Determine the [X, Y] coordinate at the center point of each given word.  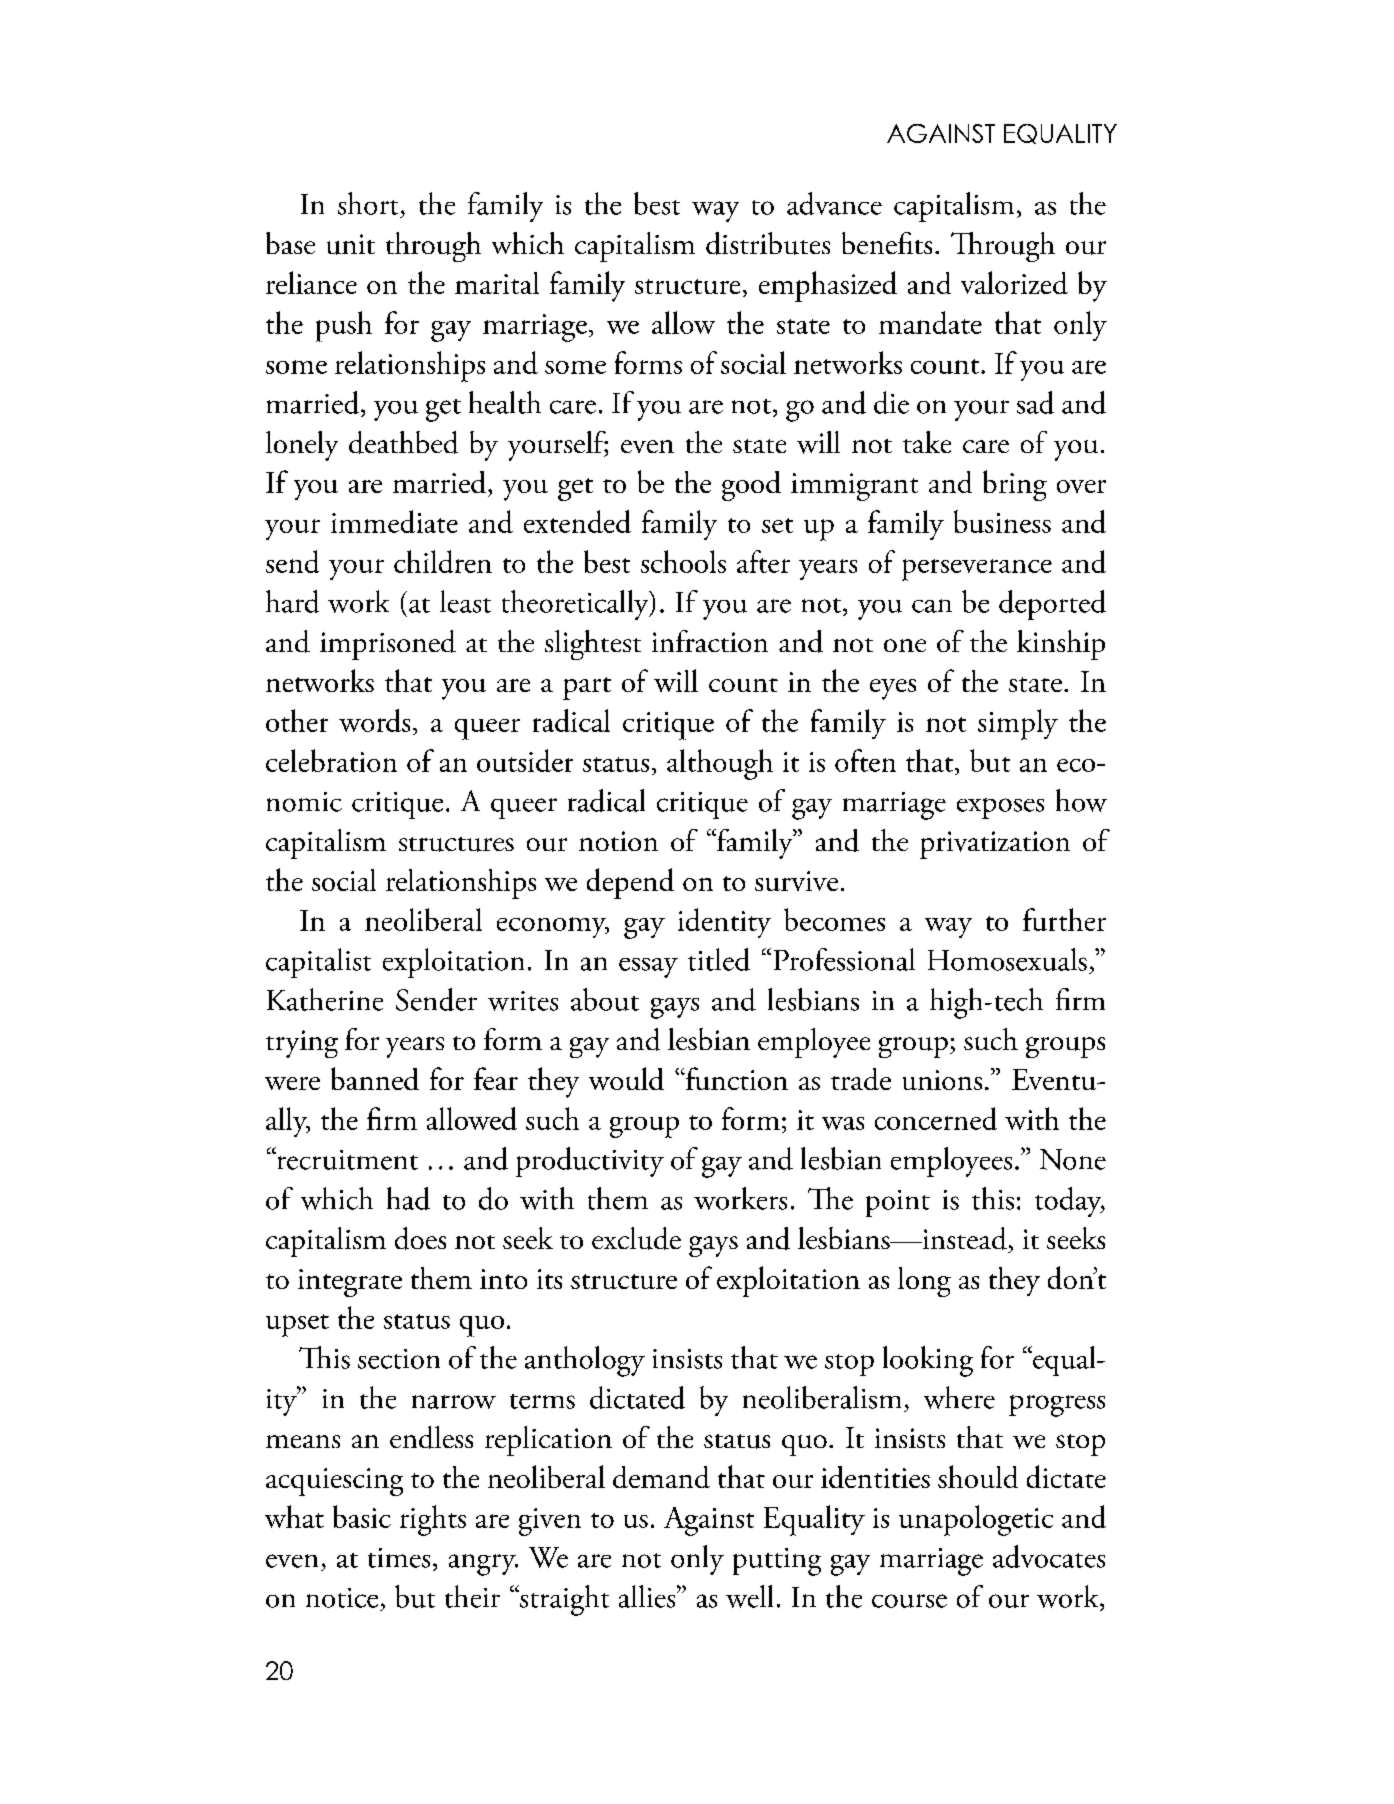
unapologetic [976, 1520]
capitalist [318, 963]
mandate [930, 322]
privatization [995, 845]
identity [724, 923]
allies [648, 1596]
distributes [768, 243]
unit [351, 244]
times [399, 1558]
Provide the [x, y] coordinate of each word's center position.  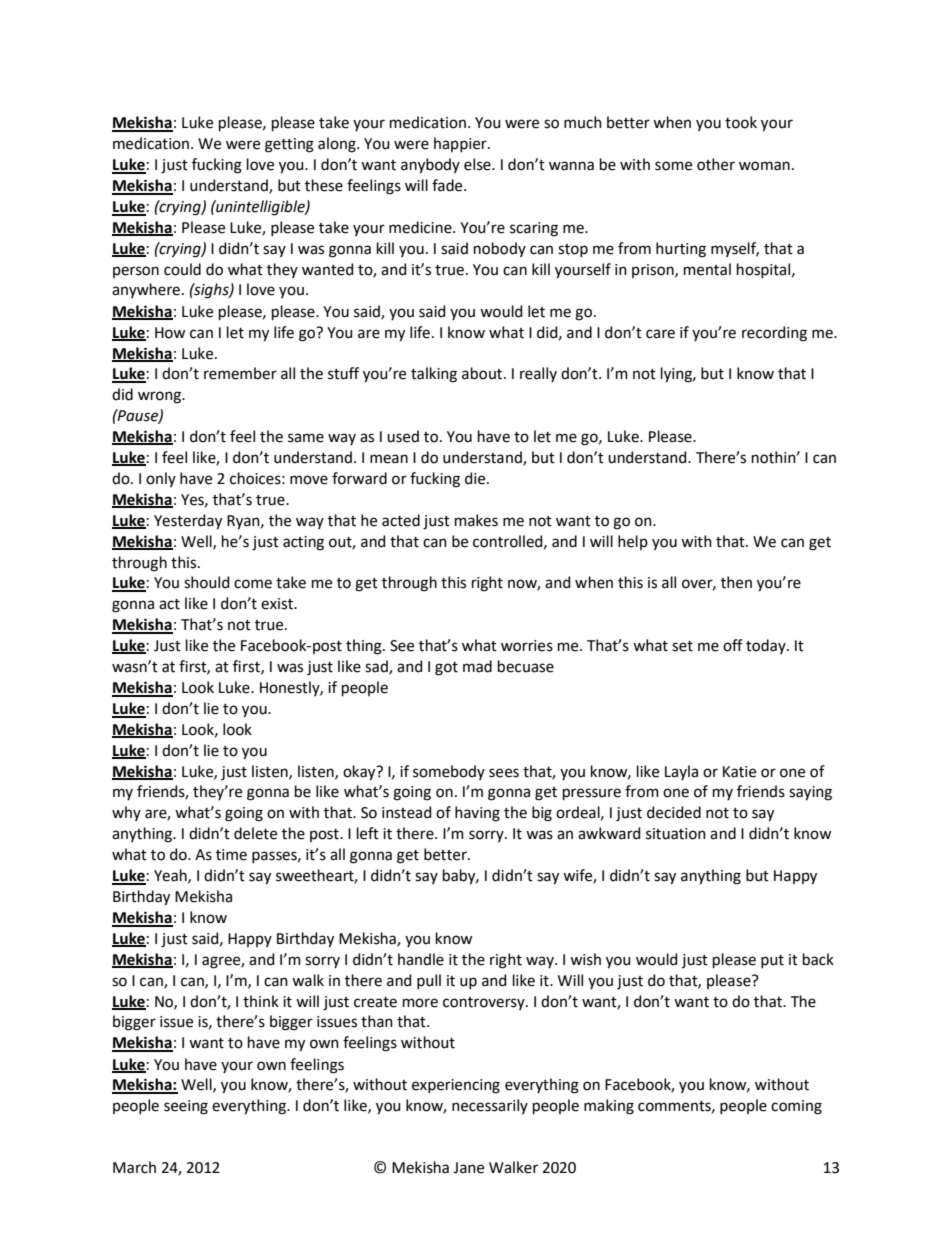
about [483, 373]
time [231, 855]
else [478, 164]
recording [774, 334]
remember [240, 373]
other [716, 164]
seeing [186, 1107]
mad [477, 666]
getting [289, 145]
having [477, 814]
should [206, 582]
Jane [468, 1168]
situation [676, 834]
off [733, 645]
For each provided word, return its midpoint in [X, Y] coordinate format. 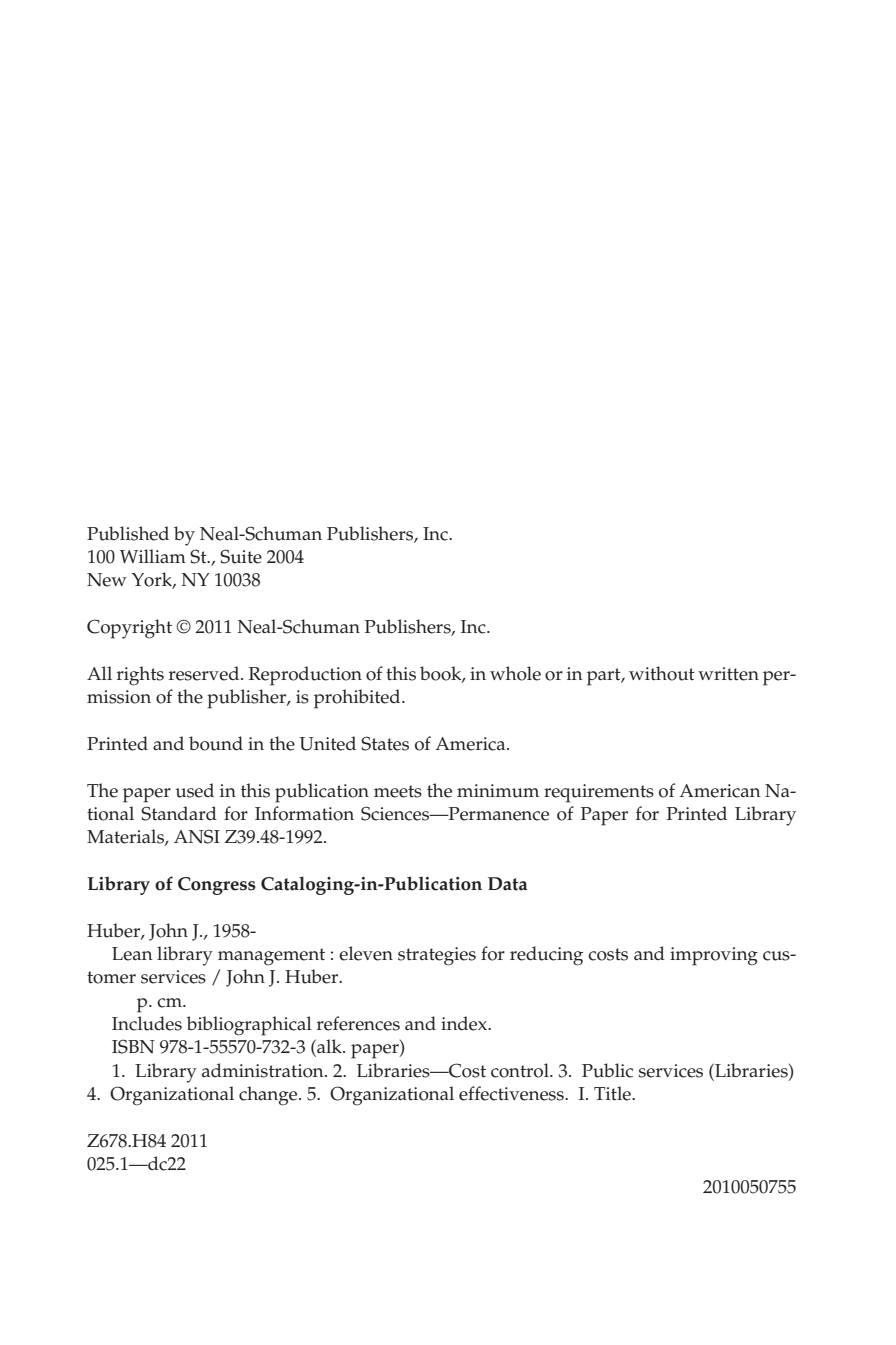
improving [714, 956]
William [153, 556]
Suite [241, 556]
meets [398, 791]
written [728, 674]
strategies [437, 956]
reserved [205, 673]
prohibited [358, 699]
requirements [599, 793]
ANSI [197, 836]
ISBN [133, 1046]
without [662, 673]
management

-------------------------

Rewrite all of the records above, replacing "word" with "term" and keeping everything else the same. Omit the pictures from your answer.

Determine the [X, Y] coordinate at the center point of each given term.  
unapologetic [976, 1520]
capitalist [318, 963]
mandate [930, 322]
privatization [995, 845]
identity [724, 923]
allies [648, 1596]
distributes [768, 243]
unit [351, 244]
times [399, 1558]
Provide the [x, y] coordinate of each term's center position.  
about [483, 373]
time [231, 855]
else [478, 164]
recording [774, 334]
remember [240, 373]
other [716, 164]
seeing [186, 1107]
mad [477, 666]
getting [289, 145]
having [477, 814]
should [206, 582]
Jane [468, 1168]
situation [676, 834]
off [733, 645]
For each provided term, return its midpoint in [X, Y] coordinate format. 
improving [714, 956]
William [153, 556]
Suite [241, 556]
meets [398, 791]
written [728, 674]
strategies [437, 956]
reserved [205, 673]
prohibited [358, 699]
requirements [599, 793]
ANSI [197, 836]
ISBN [133, 1046]
without [662, 673]
management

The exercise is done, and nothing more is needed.